= Swimming at the 2020 Summer Paralympics – Men's 150 metre individual medley =

The men's 150 metre individual medley swimming events for the 2020 Summer Paralympics took place at the Tokyo Aquatics Centre on August 28, 2021. Athletes swim three 50 metre laps using the backstroke, breaststroke, and freestyle. A total of two events were contested over this distance.

==Medal summary==
The following is a summary of the medals awarded across all 150 metre individual medley events.
| SM3 | | 2:56.99 | | 3:02.23 | | 3:05.57 |
| SM4 | | 2:21.17 WR | | 2:29.48 | | 2:40.53 |

| Classification | Gold |  | Silver |  | Bronze |  |
|---|---|---|---|---|---|---|
| SM3 details | Jesús Hernández Mexico | 2:56.99 | Ahmed Kelly Australia | 3:02.23 | Grant Patterson Australia | 3:05.57 |
| SM4 details | Roman Zhdanov RPC | 2:21.17 WR | Ami Omer Dadaon Israel | 2:29.48 | Takayuki Suzuki Japan | 2:40.53 |

==Results==
The following were the results of the finals only of each of the Men's 150 metre individual medley events in each of the classifications. Further details of each event, including where appropriate heats and semi finals results, are available on that event's dedicated page.

===SM3===

The SM3 category is for swimmers who have leg or arm amputations, have severe coordination problems in their limbs, or have to swim with their arms but don't use their trunk or legs.
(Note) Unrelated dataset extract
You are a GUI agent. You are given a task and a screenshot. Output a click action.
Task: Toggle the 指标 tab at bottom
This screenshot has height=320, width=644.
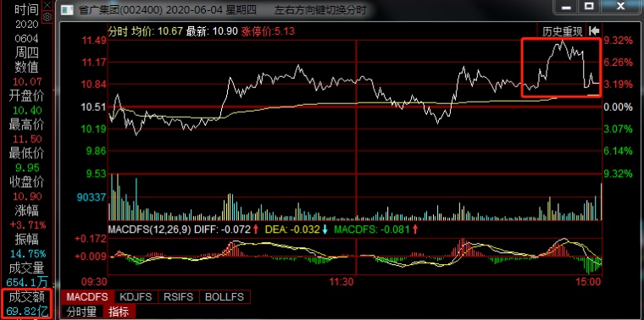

The final in this classification took place on 28 August 2021:

| Rank | Lane | Name | Nationality | Time | Notes |
|---|---|---|---|---|---|
| 1st place, gold medalist(s) | 3 | Jesús Hernández Hernández | Mexico | 2:56.99 |  |
| 2nd place, silver medalist(s) | 5 | Ahmed Kelly | Australia | 3:02.23 |  |
| 3rd place, bronze medalist(s) | 4 | Grant Patterson | Australia | 3:05.57 |  |
| 4 | 2 | Diego López Díaz | Mexico | 3:15.84 |  |
| 5 | 7 | Arnulfo Castorena | Mexico | 3:17.44 |  |
| 6 | 6 | Josia Tim Alexander Topf | Germany | 3:20.35 |  |
| 7 | 1 | Emmanuele Marigliano | Italy | 3:28.43 |  |
| 8 | 8 | Ioannis Kostakis | Greece | 3:43.75 |  |

===SM4===

The SM4 category is for swimmers who have function in their hands and arms but can't use their trunk or legs to swim, or they have three amputated limbs.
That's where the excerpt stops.